Promising U.S. Biotech Sector Lost 25 Percent of Companies in Past 3 Years, Report Shows

By Ed Silverstein, TMCnet Web Editor


Some 100 U.S. biotechnology companies have been acquired or have ceased operations since the end of 2007 – a 25 percent drop in the number of publicly-traded, active companies, said a report cited by Bloomberg News.




Biotech companies have struggled to raise funds from public offerings, and acquisitions haven’t filled the void, said John Craighead, managing director for investor relations and business development of the Biotechnology Industry Organization, a Washington-based trade group.

 While acquisitions of biotech companies grew to 55 in 2008 from 40 in 2007, the number fell to 38 last year and to 21 so far this year, Craighead said, Bloomberg (News - Alert) reported.

The issue was presented at the BIO Investor Forum, being held in San Francisco with a realistic look at the harsh reality of the industry, which is much smaller compared to three short years ago, with fewer deals and no substantial increase in Merger and Acquisition (M&A) activity.

"There is overwhelming need for biotech innovations that address prevalent diseases, but we need new models of investment to lower the time, risk and cost of drug development," said Gail Maderis of BayBio at the opening plenary.

The underlying sentiment at the conference is that strong science will prevail despite challenges in capital formation and financing. Creative approaches to financing and deal making will help to ensure that promising innovations continue to move forward.

"Every downturn presents an opportunity for us to look at new models," said Morris Berrie, co-chairman of the Global Tech Transfer Summit Initiative, TTS Ltd., U.K., in an intellectual property session.

The opening plenary featured a panel discussing the deal structure of Celgene’s acquisition of Gloucester Pharmaceuticals, Inc. "The Art of Deal Making" session, moderated by Glen Giovannetti of Ernst & Young, highlighted interesting elements of the transaction. Celgene's primary motivation was its interest in the potential of the only product in Gloucester's pipeline – Istodax – a treatment for cutaneous T-cell lymphoma.

_Available data_.
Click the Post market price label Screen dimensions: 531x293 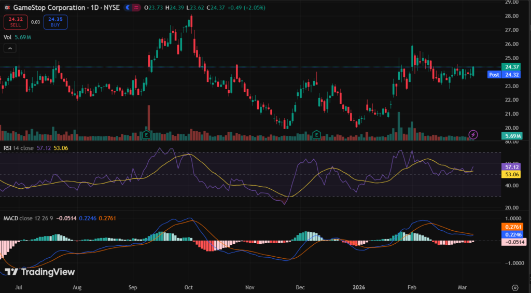494,75
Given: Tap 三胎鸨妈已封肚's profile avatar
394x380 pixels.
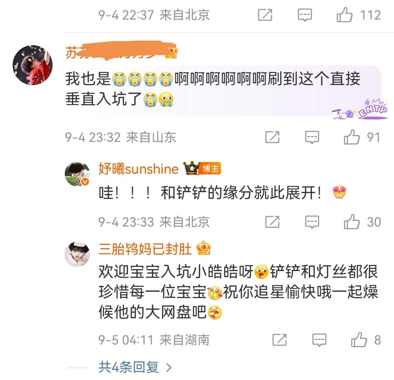Looking at the screenshot, I should pyautogui.click(x=77, y=254).
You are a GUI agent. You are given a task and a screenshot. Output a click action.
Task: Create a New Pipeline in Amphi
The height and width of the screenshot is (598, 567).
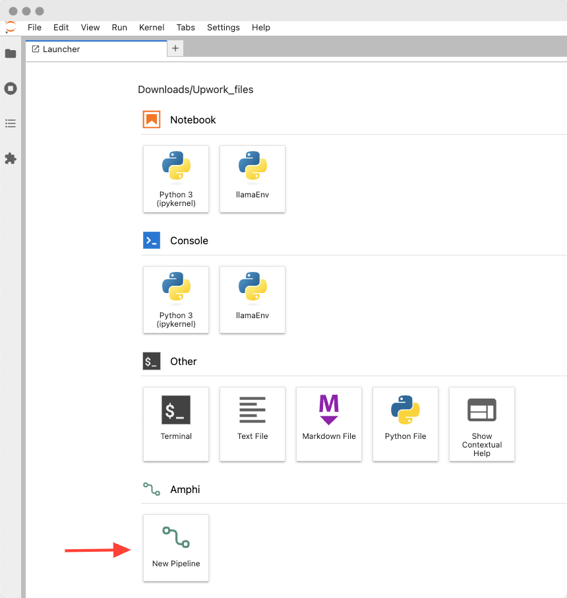point(176,548)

_Work instructions_.
(a) Repeat the biotech article word for word, from "While acquisitions of" up to and including "Acquisition (M&A) activity.".
(b) Shorten the paragraph of the biotech article that begins "While acquisitions of biotech companies grew" into a single brief sentence, keeping its figures.
(c) According to the biotech article, who moderated "The Art of Deal Making" session?
Nothing in the listing is needed here.

_Answers to the problems_.
(a)
While acquisitions of biotech companies grew to 55 in 2008 from 40 in 2007, the number fell to 38 last year and to 21 so far this year, Craighead said, Bloomberg (News - Alert) reported.

The issue was presented at the BIO Investor Forum, being held in San Francisco with a realistic look at the harsh reality of the industry, which is much smaller compared to three short years ago, with fewer deals and no substantial increase in Merger and Acquisition (M&A) activity.

(b) According to Craighead, as Bloomberg reported, biotech acquisitions rose from 40 in 2007 to 55 in 2008, then dropped to 38 last year and 21 so far this year.

(c) Glen Giovannetti of Ernst & Young.